## Problema breve A
Nel brano su Resident Evil 2 riportato più sotto, quale parte del comparto sonoro viene definita il vero fiore all'occhiello della produzione?

Il motore grafico che gestisce questo ritorno attesissimo è lo stesso visto in Resident Evil 7 e, come tale, si trova benissimo nel riprodurre ambienti comuni, toccati però dal sangue e dall’orrore. Ogni singola stanza è stata creata tenendo conto dell’originale, pur aggiungendo dettagli nel mobilio e, più in generale, nella composizione di scene ordinarie finite però molto male. La stessa centrale di polizia, che non è certo l’unica location presente, nasconde segreti e, grazie al maggiore livello di dettaglio, saprà immergerci ancora di più in questo inquietante mondo. La cura del design è però altissima anche per quanto riguarda i modelli poligonali di personaggi e nemici, con Leon e Claire che zoppicano e si muovono in modo credibile, ma soprattutto con nemici dai movimenti inquietanti (e a loro modo spettacolari) che riescono a rendere ansiogena qualsiasi area in cui sono presenti. Tutto senza nominare i boss e le creature più potenti che rendono davvero memorabili alcuni incontri. La grafica di Resident Evil 2 è quindi eccellente, ma anche il comparto sonoro non scherza affatto: le musiche sono forse l’area meno appariscente per via della loro presenza frammentaria ma comunque efficace. Diverso il discorso sugli effetti sonori, vero fiore all’occhiello della produzione, in grado di creare dubbi e sospetti, oltre che essere veri creatori di ansia quando continuano a riprodurre alcuni pesantissimi passi e conseguenti aperture di porte nei corridoi. Rumori ambientali come il vento che soffia, acqua che gocciola e raggelanti grugniti, completano un quadro che, unito al comparto grafico, è davvero eccellente. Infine non va dimenticato che il gioco, come già accaduto per gli ultimi due capitoli ufficiali, è interamente tradotto e doppiato in italiano da professionisti che danno la giusta intonazione alle battute, nonostante la qualità della scrittura (anche in originale) non si possa definire eccelsa.

## Problema breve B
Disponi come lista JSON di stringhe, una per riga e senza le righe vuote, le righe dei record qui sotto dalla riga che contiene "You are a GUI" fino alla fine dei record, entrambe comprese. Lascia le immagini fuori dalla risposta.

## Estratti dei record

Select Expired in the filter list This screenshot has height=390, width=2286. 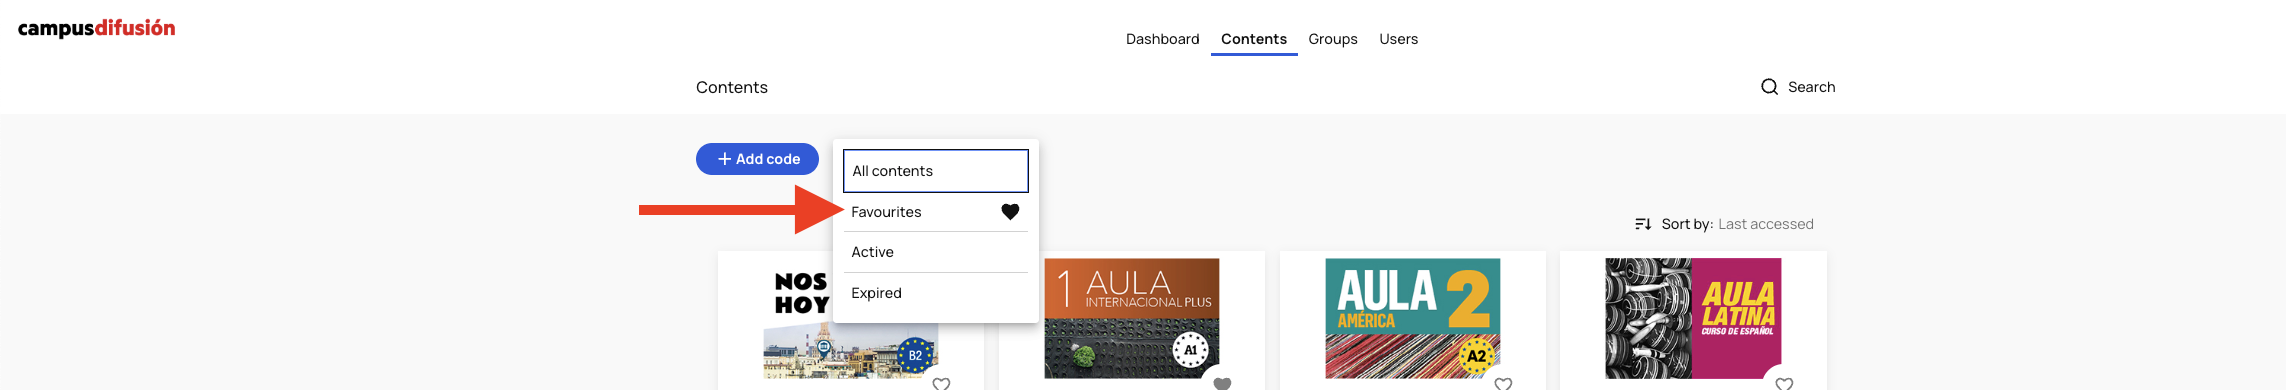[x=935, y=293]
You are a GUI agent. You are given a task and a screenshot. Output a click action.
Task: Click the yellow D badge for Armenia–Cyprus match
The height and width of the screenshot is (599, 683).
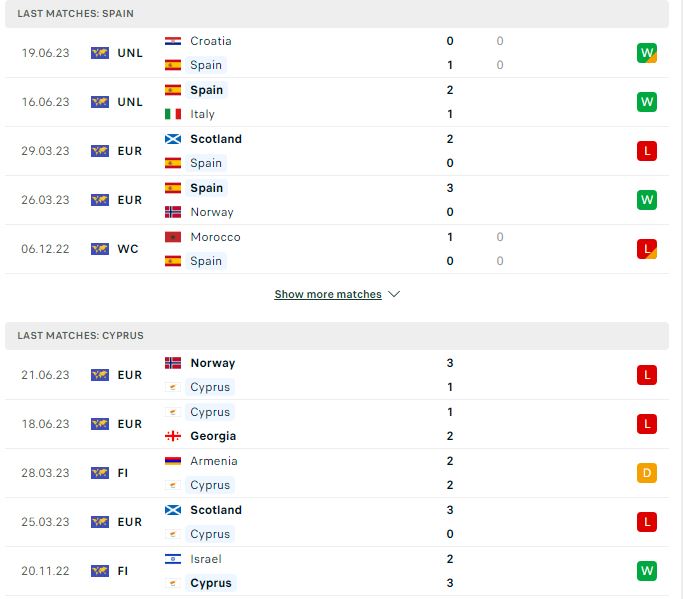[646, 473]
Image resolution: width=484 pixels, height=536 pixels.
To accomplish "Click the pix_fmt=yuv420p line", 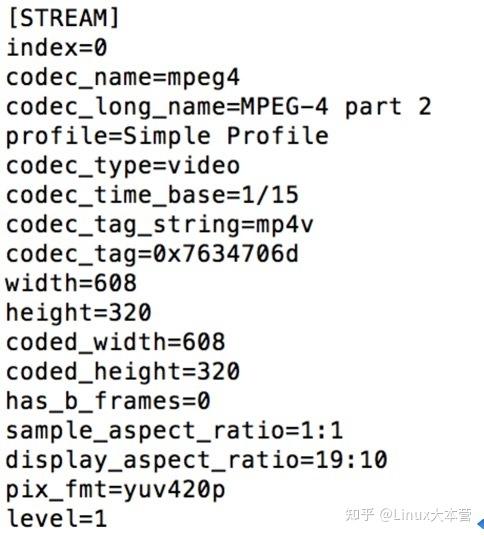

## Risultato finale A
Gli effetti sonori.

## Risultato finale B
[
  "You are a GUI agent. You are given a task and a screenshot. Output a click action.",
  "Task: Click the yellow D badge for Armenia–Cyprus match",
  "The height and width of the screenshot is (599, 683).",
  "[646, 473]",
  "Image resolution: width=484 pixels, height=536 pixels.",
  "To accomplish \"Click the pix_fmt=yuv420p line\", "
]